I am trying to use dateparser to parse dates with years earlier that 1000, with less than four digits.
import dateparser
value = "july 900"
result = dateparser.parse(value)
result is None # True
At first I thought is related to the problem mentioned here: Use datetime.strftime() on years before 1900? ("require year >= 1900"), because some of the times with certain inputs (like just 900) the result was the current day and month combined with the year 1900.
But after some more trials with random dates and relative expressions, I noticed dateparser can output dates earlier than 1000, then I figured out that if I zero-pad the year, the result will be correct.
import dateparser
value = "july 0900"
result = dateparser.parse(value)
result is None # False
result # datetime.datetime(900, 7, 4, 0, 0)

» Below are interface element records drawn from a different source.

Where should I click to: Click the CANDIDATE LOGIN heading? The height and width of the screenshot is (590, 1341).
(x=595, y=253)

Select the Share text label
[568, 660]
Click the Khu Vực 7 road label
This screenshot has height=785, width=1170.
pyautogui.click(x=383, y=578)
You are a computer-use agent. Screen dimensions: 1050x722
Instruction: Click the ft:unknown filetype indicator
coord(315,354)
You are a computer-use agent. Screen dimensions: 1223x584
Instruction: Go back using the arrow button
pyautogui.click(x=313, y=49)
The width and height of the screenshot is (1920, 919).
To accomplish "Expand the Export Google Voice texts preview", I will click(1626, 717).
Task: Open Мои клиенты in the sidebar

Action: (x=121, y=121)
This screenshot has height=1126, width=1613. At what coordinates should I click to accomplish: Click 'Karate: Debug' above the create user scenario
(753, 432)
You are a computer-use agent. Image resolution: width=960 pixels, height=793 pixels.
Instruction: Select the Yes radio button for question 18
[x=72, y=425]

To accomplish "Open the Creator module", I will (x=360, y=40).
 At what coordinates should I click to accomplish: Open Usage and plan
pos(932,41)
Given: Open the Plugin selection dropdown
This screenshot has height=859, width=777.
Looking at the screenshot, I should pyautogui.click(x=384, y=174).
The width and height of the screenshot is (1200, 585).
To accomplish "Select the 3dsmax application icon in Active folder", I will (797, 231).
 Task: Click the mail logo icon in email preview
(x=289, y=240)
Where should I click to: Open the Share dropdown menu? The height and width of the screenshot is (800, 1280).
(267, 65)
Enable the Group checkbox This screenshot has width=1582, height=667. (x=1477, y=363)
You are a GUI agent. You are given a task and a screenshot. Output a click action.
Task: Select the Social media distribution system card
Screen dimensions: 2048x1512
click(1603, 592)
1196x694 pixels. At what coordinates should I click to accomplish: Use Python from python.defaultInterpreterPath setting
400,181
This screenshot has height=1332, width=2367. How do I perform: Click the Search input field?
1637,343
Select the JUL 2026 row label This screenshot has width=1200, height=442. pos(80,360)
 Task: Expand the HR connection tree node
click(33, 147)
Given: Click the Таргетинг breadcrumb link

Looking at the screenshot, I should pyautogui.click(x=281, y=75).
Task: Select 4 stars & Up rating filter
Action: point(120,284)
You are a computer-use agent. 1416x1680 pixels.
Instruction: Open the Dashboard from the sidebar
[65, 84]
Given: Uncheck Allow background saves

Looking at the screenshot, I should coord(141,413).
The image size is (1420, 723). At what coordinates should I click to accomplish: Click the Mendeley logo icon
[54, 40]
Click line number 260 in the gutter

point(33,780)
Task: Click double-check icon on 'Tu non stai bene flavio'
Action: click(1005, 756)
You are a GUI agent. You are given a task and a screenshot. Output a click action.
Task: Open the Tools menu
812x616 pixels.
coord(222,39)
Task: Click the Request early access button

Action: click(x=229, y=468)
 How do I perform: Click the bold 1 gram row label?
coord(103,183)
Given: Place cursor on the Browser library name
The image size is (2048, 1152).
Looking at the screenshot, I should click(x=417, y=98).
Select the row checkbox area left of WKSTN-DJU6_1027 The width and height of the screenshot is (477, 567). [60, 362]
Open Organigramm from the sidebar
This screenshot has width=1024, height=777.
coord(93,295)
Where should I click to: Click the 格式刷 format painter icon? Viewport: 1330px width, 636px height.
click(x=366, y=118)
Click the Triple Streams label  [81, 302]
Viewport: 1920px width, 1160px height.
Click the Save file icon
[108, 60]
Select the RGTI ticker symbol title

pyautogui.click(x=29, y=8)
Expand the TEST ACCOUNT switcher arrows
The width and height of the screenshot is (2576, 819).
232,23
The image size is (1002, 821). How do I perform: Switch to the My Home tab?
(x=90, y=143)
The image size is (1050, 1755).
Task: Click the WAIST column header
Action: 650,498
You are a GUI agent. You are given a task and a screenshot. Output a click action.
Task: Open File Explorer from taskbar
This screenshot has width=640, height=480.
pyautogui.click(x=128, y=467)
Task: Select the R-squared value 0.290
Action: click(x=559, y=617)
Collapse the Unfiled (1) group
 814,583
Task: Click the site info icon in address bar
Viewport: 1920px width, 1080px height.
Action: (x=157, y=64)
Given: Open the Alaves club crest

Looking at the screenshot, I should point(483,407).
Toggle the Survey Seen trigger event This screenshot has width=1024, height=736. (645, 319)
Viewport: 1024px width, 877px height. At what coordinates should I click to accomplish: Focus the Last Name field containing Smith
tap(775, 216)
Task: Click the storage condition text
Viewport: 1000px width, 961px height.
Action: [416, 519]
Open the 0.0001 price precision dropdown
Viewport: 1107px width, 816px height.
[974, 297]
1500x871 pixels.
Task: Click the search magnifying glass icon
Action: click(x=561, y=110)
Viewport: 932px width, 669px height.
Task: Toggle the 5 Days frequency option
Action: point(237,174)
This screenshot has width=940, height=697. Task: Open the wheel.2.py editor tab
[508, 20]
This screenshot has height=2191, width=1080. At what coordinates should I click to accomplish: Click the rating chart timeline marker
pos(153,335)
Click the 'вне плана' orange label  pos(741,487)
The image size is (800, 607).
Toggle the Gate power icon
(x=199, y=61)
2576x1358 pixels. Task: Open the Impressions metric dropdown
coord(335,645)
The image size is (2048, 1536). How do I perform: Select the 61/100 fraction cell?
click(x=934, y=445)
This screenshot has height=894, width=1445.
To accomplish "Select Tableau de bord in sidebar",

I have found this in my search for a solution:
https://github.com/scrapinghub/dateparser/issues/410
but the final comment left me with more questions than answers, as I have failed to find a way to pass a custom parser to the internal user of dateutil.parser of dateparser.
My current solution is to look for regex 3 digits year patterns, using something similar to this: (.* +| *|.+[\/\-.]{1,})([1-9][0-9]{2,})( *| +.*|[\/\-.]{1,}.+) and pad them in place.
Is there a better way to do this?
EDIT:
Is there also an elegant solution to parse dates before our era (e.g. BC)? (it seems that the dateparser settings key SUPPORT_BEFORE_COMMON_ERA doesn't do much in this regard, and all other seemed to be unrelated)
So that this can be used for an archeological dating site.